In my first session, I told Sister Vinnery, my spiritual director for this summer internship, about a specific moment I recall from childhood. I was in the 4th grade and I was around 10 years old (because I stayed back a year in kindergarten to play). For the first time, the work I was doing in school was not only challenging me but not interesting to me. I remember distinctly the thought I had upon passing in my homework: “If ‘I’ didn’t do it, it wasn’t going to get done. I realized I had a conscious choice to do the homework or not. It was a very uncomfortable feeling. I chose to do the homework. From that moment onward I continued doing things with the underlying feeling that it was all up to me to get them done or not. I took the control, I took the independence, I took the weight of that realization I had when I was ten and I have been carrying it.
I also told Sister Vinney about a piece of artwork on my childhood bedroom wall that I remember. It depicted a squirrel smiling with its eyes shut hanging from a branch. Underneath the suspended squirrel read the word, “Faith”
I said to sister Vinney I wish I’d had that realization about faith then that I do now. She said, “But you weren’t ready” I am grateful that now I recognize the support I receive in all my undertakings from source. And its okay, if things don’t get done. The most important aspect is maintaining a space to listen and just be.

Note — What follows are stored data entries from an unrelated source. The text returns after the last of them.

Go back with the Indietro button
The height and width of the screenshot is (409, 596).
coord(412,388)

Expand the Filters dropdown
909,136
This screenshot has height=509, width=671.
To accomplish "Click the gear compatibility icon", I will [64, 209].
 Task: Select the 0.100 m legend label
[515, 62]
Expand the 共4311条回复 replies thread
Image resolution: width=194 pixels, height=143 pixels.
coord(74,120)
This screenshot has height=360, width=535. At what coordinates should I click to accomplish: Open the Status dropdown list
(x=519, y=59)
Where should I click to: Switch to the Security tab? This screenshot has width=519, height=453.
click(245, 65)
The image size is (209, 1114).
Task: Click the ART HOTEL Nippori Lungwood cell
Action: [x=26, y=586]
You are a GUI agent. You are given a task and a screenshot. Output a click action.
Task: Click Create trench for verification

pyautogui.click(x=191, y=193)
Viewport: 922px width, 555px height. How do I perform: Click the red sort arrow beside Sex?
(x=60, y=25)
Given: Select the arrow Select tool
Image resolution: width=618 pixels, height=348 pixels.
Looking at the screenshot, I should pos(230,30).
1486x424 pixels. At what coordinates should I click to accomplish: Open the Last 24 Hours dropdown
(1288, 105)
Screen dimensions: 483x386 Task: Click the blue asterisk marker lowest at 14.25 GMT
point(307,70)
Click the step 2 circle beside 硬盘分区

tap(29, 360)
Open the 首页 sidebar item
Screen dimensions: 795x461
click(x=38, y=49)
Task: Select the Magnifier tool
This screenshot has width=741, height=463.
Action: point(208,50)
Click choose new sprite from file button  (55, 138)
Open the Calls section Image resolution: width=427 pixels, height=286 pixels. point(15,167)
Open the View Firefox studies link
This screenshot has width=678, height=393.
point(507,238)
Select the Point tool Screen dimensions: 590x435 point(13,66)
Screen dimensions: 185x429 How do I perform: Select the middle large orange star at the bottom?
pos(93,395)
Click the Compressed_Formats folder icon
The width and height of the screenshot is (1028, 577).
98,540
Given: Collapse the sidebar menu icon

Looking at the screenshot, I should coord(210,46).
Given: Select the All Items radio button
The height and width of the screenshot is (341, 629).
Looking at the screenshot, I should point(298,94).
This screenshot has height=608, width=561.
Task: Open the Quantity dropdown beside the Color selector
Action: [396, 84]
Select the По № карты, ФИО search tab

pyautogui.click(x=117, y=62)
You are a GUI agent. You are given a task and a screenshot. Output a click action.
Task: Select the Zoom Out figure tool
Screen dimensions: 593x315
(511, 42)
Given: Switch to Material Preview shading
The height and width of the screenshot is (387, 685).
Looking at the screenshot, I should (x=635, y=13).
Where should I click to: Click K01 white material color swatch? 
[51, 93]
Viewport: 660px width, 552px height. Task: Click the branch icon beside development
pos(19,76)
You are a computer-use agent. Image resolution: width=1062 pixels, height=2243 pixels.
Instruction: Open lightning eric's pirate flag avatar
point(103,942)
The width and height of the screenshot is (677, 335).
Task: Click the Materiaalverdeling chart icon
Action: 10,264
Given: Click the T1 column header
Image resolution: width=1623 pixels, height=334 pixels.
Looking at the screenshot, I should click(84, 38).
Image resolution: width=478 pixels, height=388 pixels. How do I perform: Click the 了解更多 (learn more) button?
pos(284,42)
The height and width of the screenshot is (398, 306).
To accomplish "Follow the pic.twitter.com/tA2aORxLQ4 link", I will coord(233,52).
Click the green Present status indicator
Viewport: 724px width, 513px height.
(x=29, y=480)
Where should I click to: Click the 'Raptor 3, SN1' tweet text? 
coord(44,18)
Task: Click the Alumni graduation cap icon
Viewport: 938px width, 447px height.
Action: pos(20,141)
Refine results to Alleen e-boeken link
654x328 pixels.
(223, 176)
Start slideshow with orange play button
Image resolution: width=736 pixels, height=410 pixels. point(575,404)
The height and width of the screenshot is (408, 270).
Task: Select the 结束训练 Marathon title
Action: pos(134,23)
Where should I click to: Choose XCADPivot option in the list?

A few days later, I was reading the book “Centering Prayer” by Cynthia Bourgeault. The quote directly relates to my conversation with Sister Vinney:
“Our cultural conditioning tells us that we must be in charge, that we must carry out our own agendas, that we must make sure our affairs are in order, that we have to invest in our retirement plan, because if we don’t, who will take care of us?
If I don’t, who will? This is the attitude often referred to as ‘taking care of number 1’ self-reliance.” (page 2)
The issue at stake here is trust. I trust that I am reliant on source for all the abundance in my life. Credit for all my accomplishments goes to that source of creativity. Out of trust and letting go, the strength will come and the insight about what to do.
The book goes on to say: “Our spiritual journey as a whole has the same fatal flaw – seeking God as if [s]he were absent. God is always within us. To assume that we must do it all is the major obstacle to spiritual development. Spiritual surrender is not passive, but, rather, the active exercise of a receptive power” (page 3)
“The cure for this willful wrongheadedness is an opening of the heart that softens us into willingness. It can come about by hitting ‘rock bottom’ or, if we are lucky, it can come about through contemplative practice.” (page 10)
I am reliant on God to stay connected with God and to soften my heart.
Then, I opened the page of the book “Letters of the Scattered Brotherhood” I was also reading. And the line that jumped out at me was, “The greatest thing to help you is the habit of being in the presence of God” (168).
I told sister Vinney that I felt like a wobbly baby deer. She reminded me that the mother deer is always there to nudge the baby back up when it falls.